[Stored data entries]
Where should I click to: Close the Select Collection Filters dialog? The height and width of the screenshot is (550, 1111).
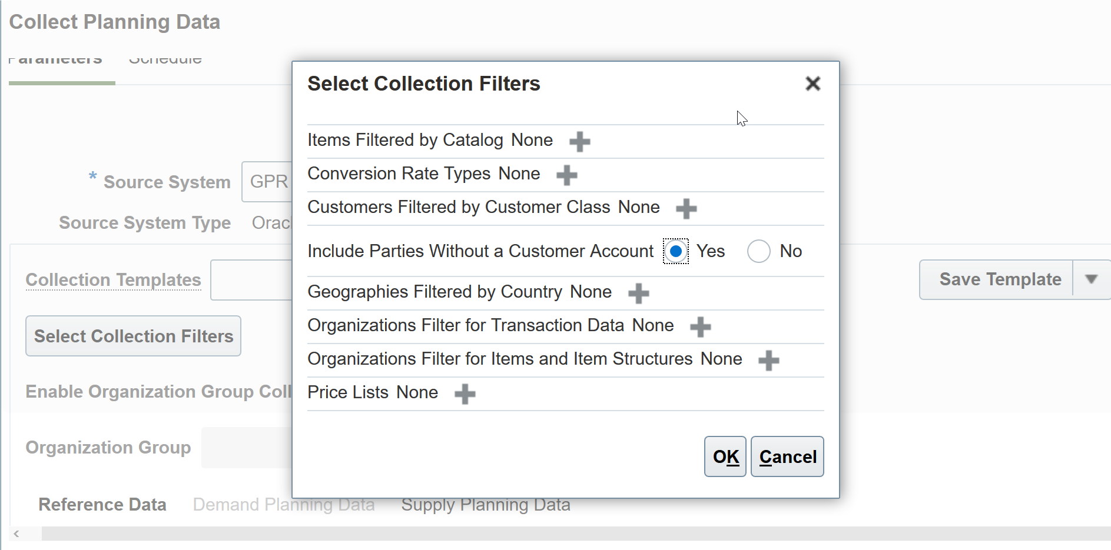click(x=812, y=84)
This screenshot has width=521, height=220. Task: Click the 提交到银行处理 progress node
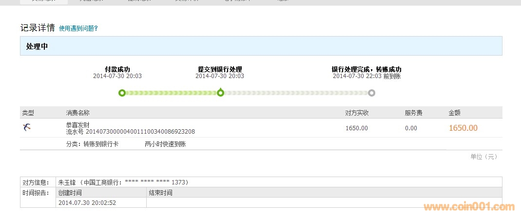tap(220, 93)
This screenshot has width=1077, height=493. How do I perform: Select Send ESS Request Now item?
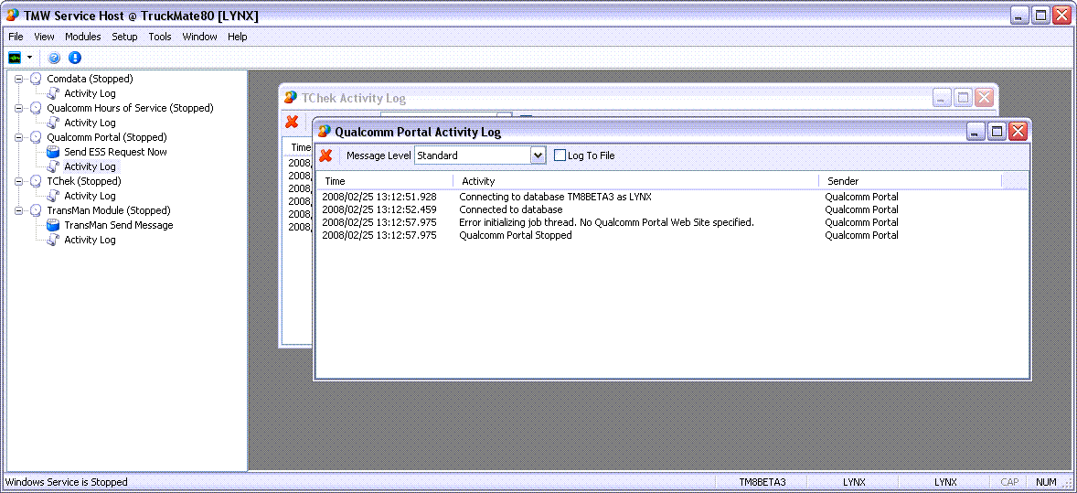click(115, 152)
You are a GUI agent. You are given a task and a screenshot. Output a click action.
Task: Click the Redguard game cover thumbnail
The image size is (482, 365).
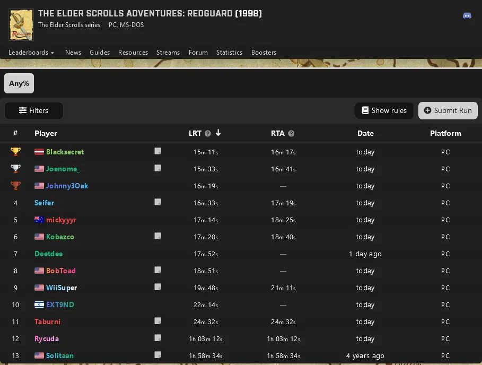(x=21, y=24)

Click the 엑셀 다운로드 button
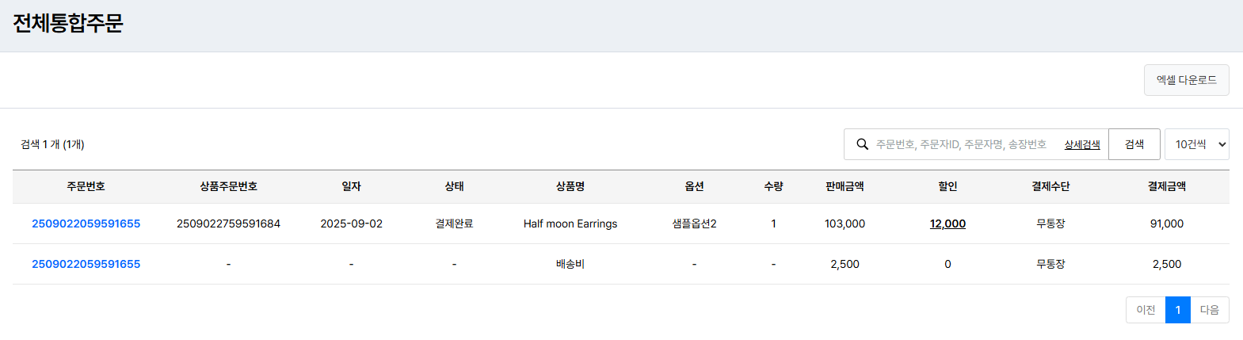[1186, 80]
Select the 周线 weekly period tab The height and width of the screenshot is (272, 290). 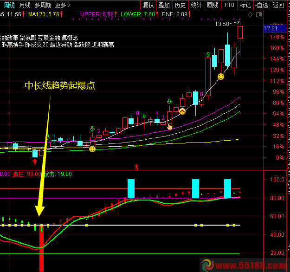pyautogui.click(x=9, y=5)
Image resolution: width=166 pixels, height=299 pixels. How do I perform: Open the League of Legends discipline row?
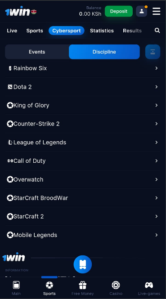point(83,143)
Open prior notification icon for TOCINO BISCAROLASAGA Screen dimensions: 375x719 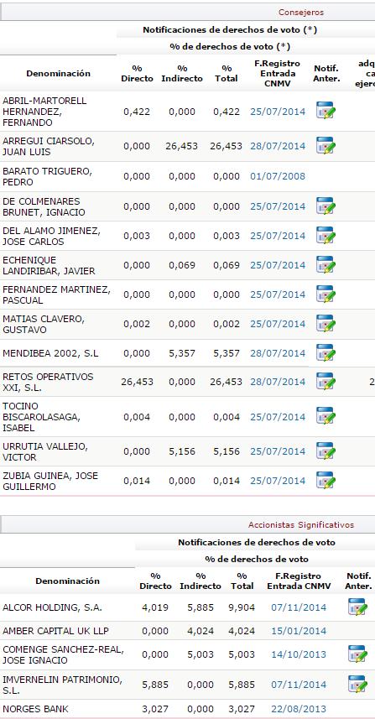(x=326, y=416)
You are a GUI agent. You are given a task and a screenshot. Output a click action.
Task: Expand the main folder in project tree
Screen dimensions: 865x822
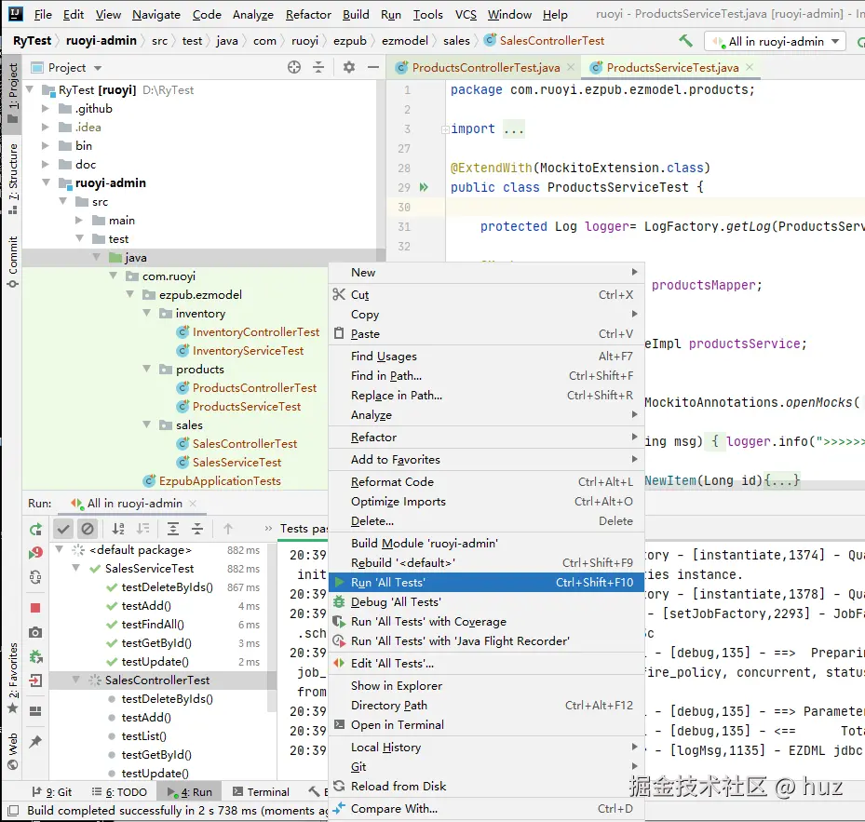[79, 221]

EXERCISE INSTRUCTIONS:
Begin with the line that has "Task: Expand the main folder in project tree" and continue to the last line of the entries, printing each line exactly and nothing else; include both ends and skip the pictures.

EXERCISE RESULT:
Task: Expand the main folder in project tree
Screen dimensions: 865x822
[79, 221]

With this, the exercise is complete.